Стремясь прильнуть каждой клеточкой, Джемма медленно вытянулась, потерлась, словно счастливая, готовая замурлыкать кошка, и не столько услышала, сколько всем существом почувствовала приглушенный стон любимого.
— Так лучше, — прошептала она. — Что ж, пожалуй, можно начать. Ты играешь белыми, так что первый ход за тобой. — Она слегка приподняла бедра.
— Надо установить регламент, — отозвался Элайджа томным глубоким голосом.
— Я подумала о том же.
— И что же ты предлагаешь?
— Как только игрок теряет фигуру, сразу получает утешительное очко и может требовать выполнения любого желания.
— А то, что ты делаешь сейчас, — это уже штраф или еще нет? — уточнил Элайджа. Джемма с удовольствием продолжала прижиматься и тереться.
— Можно сказать и так, — ответила она с притворной застенчивостью и опустилась на постель.
— Каждую фигуру? Но ведь может получиться…
— Двенадцать. А может быть, всего пять. Все зависит от твоего умений играть.
— Ничего подобного. Скорее, от умения держать в уме партию. — Он шутливо лизнул ее в кончик носа.
Джемма захихикала, как девчонка.
— Если подумать, — заметил Элайджа тоном строгого учителя, — то твоя тактика заключается в метании по доске и уничтожении моих фигур.
— Но ведь бывает, что удается выиграть ценой многочисленных жертв.
До сих пор Элайджа лежал неподвижно, предоставляя жене полную свободу нежиться и ласкаться, но сейчас слегка подался вперед, чтобы показать собственную силу. Всем своим разгоряченным телом Джемма почувствовала нетерпеливую страсть и обвила ногами бедра любимого.
Губы раскрылись навстречу, и Элайджа не заставил ждать.

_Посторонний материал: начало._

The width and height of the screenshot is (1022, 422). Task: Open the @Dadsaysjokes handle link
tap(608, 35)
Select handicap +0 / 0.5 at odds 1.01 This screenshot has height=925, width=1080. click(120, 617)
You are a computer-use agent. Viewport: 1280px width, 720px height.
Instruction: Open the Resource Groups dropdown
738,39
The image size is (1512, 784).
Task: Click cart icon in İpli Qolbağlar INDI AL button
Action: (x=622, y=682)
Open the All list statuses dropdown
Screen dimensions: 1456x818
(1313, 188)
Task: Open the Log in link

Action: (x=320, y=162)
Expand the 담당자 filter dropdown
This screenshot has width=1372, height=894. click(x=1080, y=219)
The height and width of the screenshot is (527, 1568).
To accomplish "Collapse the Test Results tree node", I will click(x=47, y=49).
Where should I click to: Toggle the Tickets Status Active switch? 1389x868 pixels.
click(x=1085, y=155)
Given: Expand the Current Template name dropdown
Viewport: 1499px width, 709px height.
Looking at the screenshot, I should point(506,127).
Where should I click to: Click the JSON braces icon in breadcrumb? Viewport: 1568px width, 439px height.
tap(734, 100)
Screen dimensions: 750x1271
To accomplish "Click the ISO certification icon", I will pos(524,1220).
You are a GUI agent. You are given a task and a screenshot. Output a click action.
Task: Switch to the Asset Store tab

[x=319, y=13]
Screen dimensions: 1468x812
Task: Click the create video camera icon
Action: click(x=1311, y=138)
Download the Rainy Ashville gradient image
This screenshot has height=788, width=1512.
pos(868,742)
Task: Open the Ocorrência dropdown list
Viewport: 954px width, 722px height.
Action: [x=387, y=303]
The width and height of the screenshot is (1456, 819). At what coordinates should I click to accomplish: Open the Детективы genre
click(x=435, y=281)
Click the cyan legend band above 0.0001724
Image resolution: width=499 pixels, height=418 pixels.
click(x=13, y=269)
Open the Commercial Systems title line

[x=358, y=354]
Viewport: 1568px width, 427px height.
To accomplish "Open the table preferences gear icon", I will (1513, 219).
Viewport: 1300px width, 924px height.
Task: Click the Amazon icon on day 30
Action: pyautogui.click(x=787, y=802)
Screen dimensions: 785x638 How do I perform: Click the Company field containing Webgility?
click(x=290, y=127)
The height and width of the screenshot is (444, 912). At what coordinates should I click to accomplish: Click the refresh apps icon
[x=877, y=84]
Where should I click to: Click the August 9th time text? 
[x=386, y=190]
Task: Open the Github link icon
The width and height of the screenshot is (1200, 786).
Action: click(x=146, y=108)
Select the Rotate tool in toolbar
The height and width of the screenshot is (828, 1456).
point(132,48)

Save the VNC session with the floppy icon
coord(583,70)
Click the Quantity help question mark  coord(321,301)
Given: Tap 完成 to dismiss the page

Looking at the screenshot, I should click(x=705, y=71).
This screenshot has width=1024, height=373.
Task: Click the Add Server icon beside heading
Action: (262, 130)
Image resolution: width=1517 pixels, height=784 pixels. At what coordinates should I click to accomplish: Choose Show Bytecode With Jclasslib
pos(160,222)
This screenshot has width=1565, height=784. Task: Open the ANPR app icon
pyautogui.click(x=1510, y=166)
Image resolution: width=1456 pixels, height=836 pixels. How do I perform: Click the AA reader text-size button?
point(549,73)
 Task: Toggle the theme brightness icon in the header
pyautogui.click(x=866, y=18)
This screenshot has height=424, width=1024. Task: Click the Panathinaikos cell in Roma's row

Жадный поцелуй продолжался целую вечность. Наконец герцог отпустил на свободу руки жены, и та крепко обняла его за шею.
Оказывается, лучшие поцелуи рождаются вслепую. Джемма узнала вкус любимого и позволила ему по-хозяйски овладеть своим ртом, ощущая каждое движение и понимая, что происходит.
Сдержанный, полный холодного достоинства джентльмен бесследно исчез. В эту минуту в ее постели лежал не тот обходительный Элайджа, которого она знала, а совсем другой человек. Он скорее напоминал разбойника, набросившегося на невинную жертву, готового бесстыдно засунуть в рот леди язык и тут же потребовать большего.